■ Selected excerpt:
——
Photo by jpellgen on Flickr.
Trouble for Montgomery planner: Montgomery planning director Rollin Stanley has gotten into hot water for saying that a group of "rich, white women" calling themselves "the coven" have been actively trying to block his initiatives. (Patch)

Trouble at DYRS: A former employee and other officials in the Dept. of Youth Rehabili­tation Services say director Neil Stanley has created chaos, distrust, and dysfunction, but advocates and the Deputy Mayor support him. (Wash. Times)

Metro kept brake problems secret: WMATA knew 6 years ago that brakes on its 5000 series railcars had problems, but didn't have money to replace the brakes. However, they also didn't tell the public. (Post)

Helmet ticket withdrawn: The cyclist hit recently at 11th and U will not get a ticket for not wearing a helmet (not required by the law). As for the ticket for running a red light, officers had interviewed him, and they say he did admit to that. (TheWashCycle)

What's more environmental, road or no road?: The Klingle Road debate is back, with an environmental lawsuit from road proponents. Environmentalists say restoring the 20-years-gone road would be worse for the environment. (City Paper)
——
■ Dataset extract:
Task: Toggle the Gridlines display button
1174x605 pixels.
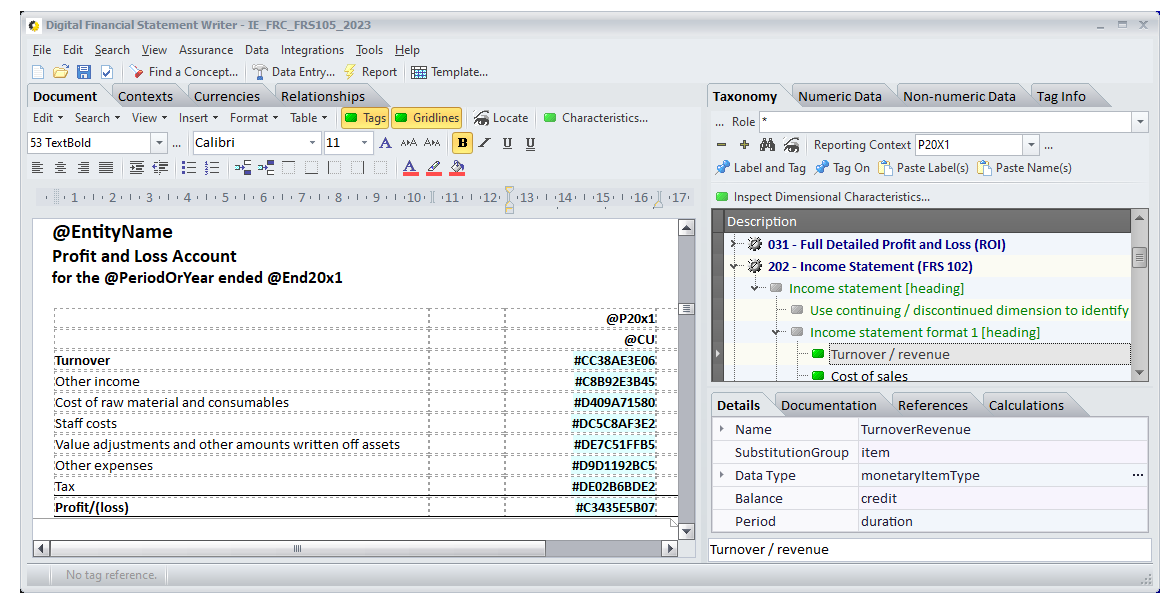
——
■ Task statement: Extend the local news roundup past its final item on the Klingle Road debate, writing further entries in the same style: a short bolded-style headline, a sentence or two of summary, and a source in parentheses.

■ Output for this exercise:
CCT won't go in tunnel: A Montgomery County Council committee has decided to mvoe the Capital Crescent Trail out of the Bethesda tunnel, since it just couldn't fit with the Purple Line. They also voted money to finish the trail to Silver Spring. (Post)

When a taxi won't cooperate: Mt. Vernon Square activist and restaurant maitre d' Martin Moulton couldn't get a taxi to come to the restaurant's front entrance in an alley. A police officer responded and handled the situation well. (PoP, Post)

Senate moves on transpo, House will follow: A Senate deal on the transportation bill lets it move forward. A bunch of Keystone XL and other unrelated amendments failed, while germane amendments are up for votes Tuesday. Meanwhile, the House will work from the Senate bill, abandoning its own failed bill. (Streetsblog, Huffington Post)

And...: Momentum Magazine named Veronica Davis in their top 5 advocates of 2011, but were less successful at naming her correctly. ... Virginia legislators are using Twitter when they're not allowed to speak on the House floor. (Post) ... A McDonnell proposal to effectively end teacher tenure died in the Virginia Senate. (Washington Times)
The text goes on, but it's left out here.